Idol Chatter

I think the media has been propagating a dramatic myth for a long, long time and it does a disservice to our culture and our country. I wish someone would please tell them that I am not an EvangeliCatholic, although they treat me like one and may have convinced you that I am one. Let me explain.

CNN ran a story yesterday about John McCain courting the religious right through a meeting with James Dobson. It was typical of how certain evangelicals are picked as some sort of “media darlings” and usually featured as representatives of religious conservatives. Dr. Dobson is a gifted leader with a significant following, to be sure, but he’s not the EvangeliPope of the First Organized Evangelical Church of the World. Nor is Jerry Falwell, nor Pat Robertson, nor anyone else. How do I know? Because we don’t have one!

Evangelicals aren’t organized like the Catholic Church or, for that matter, the Mormon Church. While those organizations have one tax number, one person at the top, and an organizational structure for which the overseers hold authority and responsibility. This includes spokespersons for the Church.

I’ve never listened to a Jerry Falwell sermon. I’ve never watched a Pat Robertson show for more than a minute. Dr. James Dobson does not speak for me. I don’t know anyone who tunes into Joel Osteen. I think the world of Rick Warren but I also have high regard for Jim Wallis and his team, though he and Rev. Warren hold to different theologies. That’s one of the beauties of evangelicalism: We believe one can pursue God spiritually without needing an intermediary who speaks to God for us. Therefore, there also isn’t anyone who can speak to the media as the sole representative for the hundreds of denominations within the movement.
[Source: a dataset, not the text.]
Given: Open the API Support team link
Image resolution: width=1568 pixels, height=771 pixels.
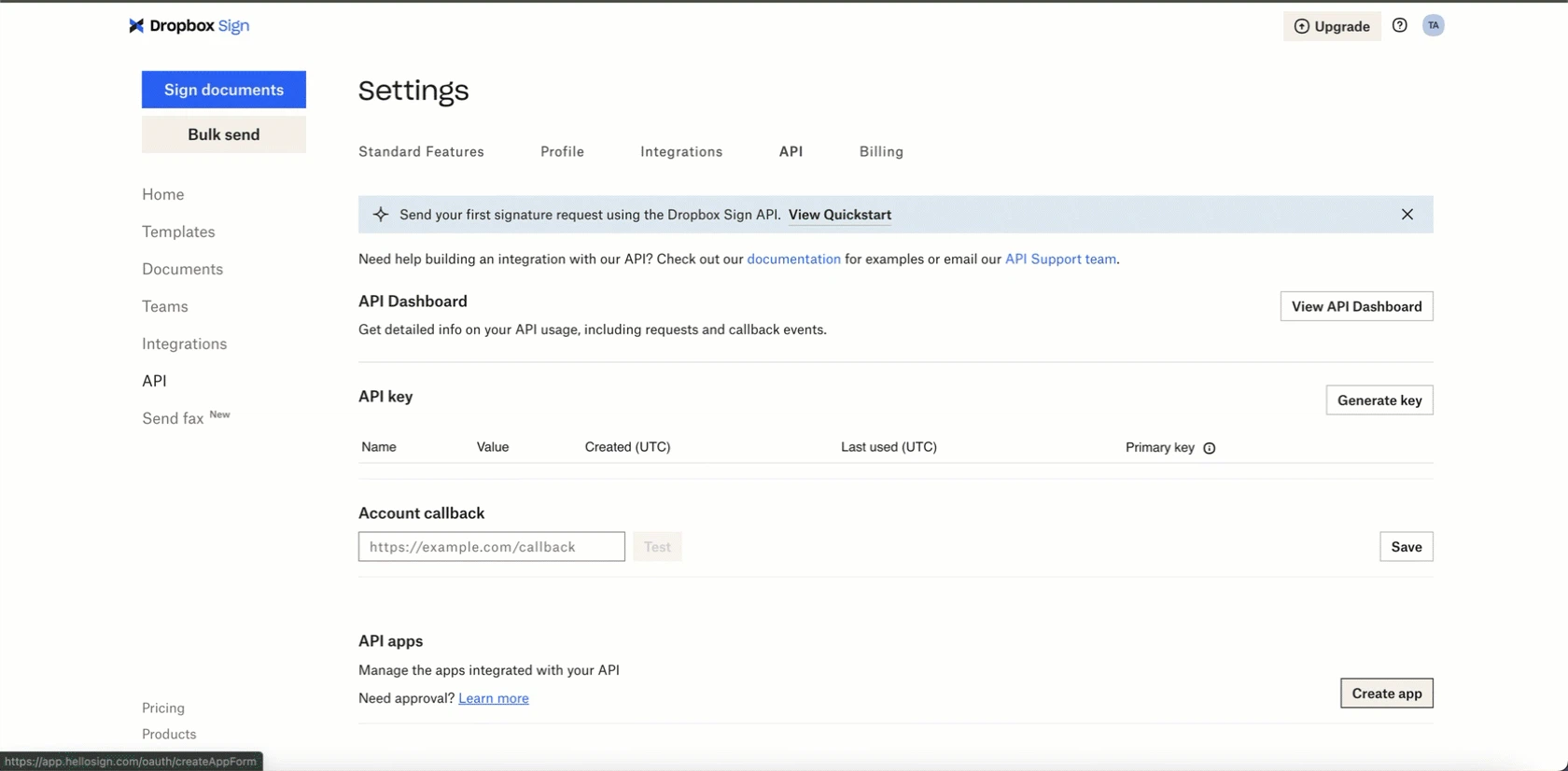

I’d like to see a new trend, one which features the true heroes of evangelicalism: the pastors, ministers, rectors, and other caregivers of local churches who work in many non-glorious ways with the members of their churches and those they’re reaching out to. It would be a truer representation of the diversity of evangelicalism, and certainly a credible expression of the large mosaic that is the current American evangelical movement.